Officials announced in May that Penn was the first Ivy League school to work with KIPP to help it achieve its goal of doubling the number of its low-income students who graduate from college.
Beginning next fall, Penn expects to enroll 12 to 15 KIPP alumni from across the country each year who meet the university's rigorous admission requirements.
The Karsh Family KIPP Fund - which is being provided through the Karsh Family Foundation which the Karshes founded in 1998 - will aid some of those students.
In addition to covering tuition and room and board, Karsh said, money generated by the endowment will be used for books, computers, and travel and summer enrichment programs for KIPP graduates.
Funding such expenses, she said, is especially important for first-generation college students.

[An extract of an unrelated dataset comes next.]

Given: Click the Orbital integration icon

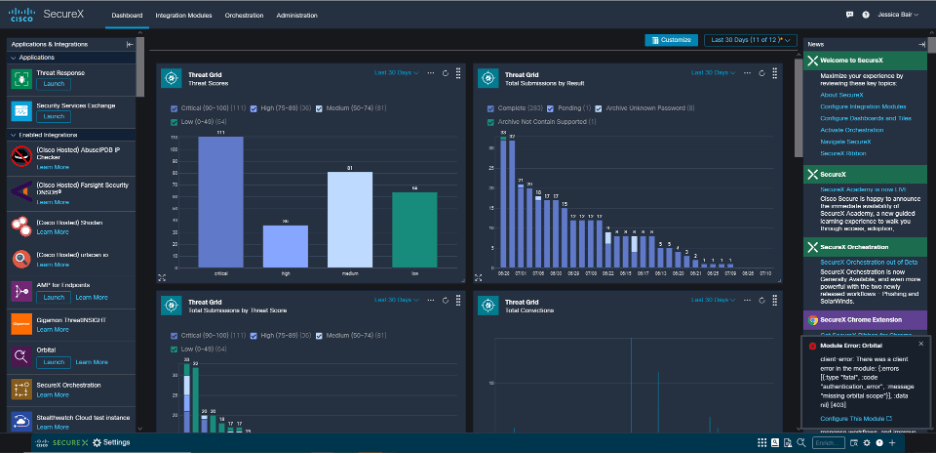Looking at the screenshot, I should click(x=22, y=356).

Karsh is a lawyer who has worked extensively with nonprofits and run several design and construction projects. Bruce Karsh is president of Oaktree Capital Group L.L.C., a private-equity firm in Los Angeles, and is on the Forbes 400 list of wealthiest people in America.
"Our foundation is a big supporter of education generally," she said.
After being wowed by KIPP's program in Los Angeles a few years ago, Martha Karsh became a member of its advisory board.
She recently joined the national KIPP Foundation board of directors.
The Knowledge Is Power Program (KIPP) is a successful nonprofit network of 125 charter schools which offer rigorous college-prep instruction. This year 39,000 students are enrolled at KIPP charters in 20 states and Washington, D.C. KIPP Philadelphia operates charters in the North and West neighborhoods in the city.
Two of the Karsh children graduated from Penn, in 2008 and 2010.
She said of Penn's agreement with KIPP on what the gift will support: "It seemed like an ideal marriage."